** DATASET ENTRIES follows **

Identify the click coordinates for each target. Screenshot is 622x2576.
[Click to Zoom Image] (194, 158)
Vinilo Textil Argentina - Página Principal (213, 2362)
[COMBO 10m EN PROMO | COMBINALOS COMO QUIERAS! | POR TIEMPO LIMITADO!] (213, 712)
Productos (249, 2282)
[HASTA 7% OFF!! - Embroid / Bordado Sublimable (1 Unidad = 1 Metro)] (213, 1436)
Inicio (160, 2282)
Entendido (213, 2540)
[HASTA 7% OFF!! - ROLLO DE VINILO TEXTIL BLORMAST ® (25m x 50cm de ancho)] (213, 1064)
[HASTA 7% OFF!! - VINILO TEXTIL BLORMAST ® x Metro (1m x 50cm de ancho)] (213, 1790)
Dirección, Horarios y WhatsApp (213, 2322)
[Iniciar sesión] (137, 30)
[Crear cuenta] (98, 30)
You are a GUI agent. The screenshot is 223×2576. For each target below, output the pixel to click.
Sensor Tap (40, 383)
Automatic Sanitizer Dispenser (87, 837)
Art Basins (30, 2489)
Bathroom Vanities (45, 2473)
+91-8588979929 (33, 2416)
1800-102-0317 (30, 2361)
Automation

** End of DATASET ENTRIES **

▶ [WORK TO BE COMPLETED]: Look above for the line that holds "Dirección, Horarios y WhatsApp (213, 2322)", then copy it and each line after it exactly, through the last line of the data.

▶ [ANSWER BOX]:
Dirección, Horarios y WhatsApp (213, 2322)
[Iniciar sesión] (137, 30)
[Crear cuenta] (98, 30)
You are a GUI agent. The screenshot is 223×2576. For each target below, output the pixel to click.
Sensor Tap (40, 383)
Automatic Sanitizer Dispenser (87, 837)
Art Basins (30, 2489)
Bathroom Vanities (45, 2473)
+91-8588979929 (33, 2416)
1800-102-0317 (30, 2361)
Automation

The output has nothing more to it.